▼

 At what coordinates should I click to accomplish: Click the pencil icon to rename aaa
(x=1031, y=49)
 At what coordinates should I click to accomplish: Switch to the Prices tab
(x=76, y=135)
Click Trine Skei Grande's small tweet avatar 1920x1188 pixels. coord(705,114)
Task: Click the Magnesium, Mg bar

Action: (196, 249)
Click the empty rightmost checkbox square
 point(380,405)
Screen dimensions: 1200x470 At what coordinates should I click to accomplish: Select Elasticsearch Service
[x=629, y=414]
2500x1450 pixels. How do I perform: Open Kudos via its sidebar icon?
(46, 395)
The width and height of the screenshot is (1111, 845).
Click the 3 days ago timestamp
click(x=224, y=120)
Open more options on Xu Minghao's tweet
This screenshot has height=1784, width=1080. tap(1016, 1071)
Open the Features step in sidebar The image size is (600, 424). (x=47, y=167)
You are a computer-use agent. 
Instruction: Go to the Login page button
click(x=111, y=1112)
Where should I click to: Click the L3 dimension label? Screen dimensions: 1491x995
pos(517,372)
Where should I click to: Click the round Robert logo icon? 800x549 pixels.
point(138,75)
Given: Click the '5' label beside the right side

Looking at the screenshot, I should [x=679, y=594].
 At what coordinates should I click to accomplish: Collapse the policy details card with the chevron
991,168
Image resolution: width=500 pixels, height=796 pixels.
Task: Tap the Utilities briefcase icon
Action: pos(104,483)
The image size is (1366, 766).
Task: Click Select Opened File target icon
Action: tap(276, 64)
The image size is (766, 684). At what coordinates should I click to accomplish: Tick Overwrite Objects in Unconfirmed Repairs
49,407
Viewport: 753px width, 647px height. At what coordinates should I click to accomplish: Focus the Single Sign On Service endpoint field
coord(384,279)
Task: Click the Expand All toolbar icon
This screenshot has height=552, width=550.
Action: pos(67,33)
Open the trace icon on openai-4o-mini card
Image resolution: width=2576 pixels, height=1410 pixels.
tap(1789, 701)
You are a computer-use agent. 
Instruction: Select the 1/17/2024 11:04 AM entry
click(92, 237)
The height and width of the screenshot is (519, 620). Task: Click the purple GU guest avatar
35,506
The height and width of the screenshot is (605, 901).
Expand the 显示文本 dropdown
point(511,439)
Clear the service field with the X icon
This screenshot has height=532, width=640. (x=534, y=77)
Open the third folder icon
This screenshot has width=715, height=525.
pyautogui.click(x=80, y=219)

▲

Your instructions → Copy out all the data above again, swapping each "Instruction" for "Goal" and leaving everything else untouched.

Expected answer →
 At what coordinates should I click to accomplish: Click the pencil icon to rename aaa
(x=1031, y=49)
 At what coordinates should I click to accomplish: Switch to the Prices tab
(x=76, y=135)
Click Trine Skei Grande's small tweet avatar 1920x1188 pixels. coord(705,114)
Task: Click the Magnesium, Mg bar

Action: (196, 249)
Click the empty rightmost checkbox square
 point(380,405)
Screen dimensions: 1200x470 At what coordinates should I click to accomplish: Select Elasticsearch Service
[x=629, y=414]
2500x1450 pixels. How do I perform: Open Kudos via its sidebar icon?
(46, 395)
The width and height of the screenshot is (1111, 845).
Click the 3 days ago timestamp
click(x=224, y=120)
Open more options on Xu Minghao's tweet
This screenshot has height=1784, width=1080. tap(1016, 1071)
Open the Features step in sidebar The image size is (600, 424). (x=47, y=167)
You are a computer-use agent. 
Goal: Go to the Login page button
click(x=111, y=1112)
Where should I click to: Click the L3 dimension label? Screen dimensions: 1491x995
pos(517,372)
Where should I click to: Click the round Robert logo icon? 800x549 pixels.
point(138,75)
Given: Click the '5' label beside the right side

Looking at the screenshot, I should [x=679, y=594].
 At what coordinates should I click to accomplish: Collapse the policy details card with the chevron
991,168
Image resolution: width=500 pixels, height=796 pixels.
Task: Tap the Utilities briefcase icon
Action: pos(104,483)
The image size is (1366, 766).
Task: Click Select Opened File target icon
Action: tap(276, 64)
The image size is (766, 684). At what coordinates should I click to accomplish: Tick Overwrite Objects in Unconfirmed Repairs
49,407
Viewport: 753px width, 647px height. At what coordinates should I click to accomplish: Focus the Single Sign On Service endpoint field
coord(384,279)
Task: Click the Expand All toolbar icon
This screenshot has height=552, width=550.
Action: pos(67,33)
Open the trace icon on openai-4o-mini card
Image resolution: width=2576 pixels, height=1410 pixels.
tap(1789, 701)
You are a computer-use agent. 
Goal: Select the 1/17/2024 11:04 AM entry
click(92, 237)
The height and width of the screenshot is (519, 620). Task: Click the purple GU guest avatar
35,506
The height and width of the screenshot is (605, 901).
Expand the 显示文本 dropdown
point(511,439)
Clear the service field with the X icon
This screenshot has height=532, width=640. (x=534, y=77)
Open the third folder icon
This screenshot has width=715, height=525.
pyautogui.click(x=80, y=219)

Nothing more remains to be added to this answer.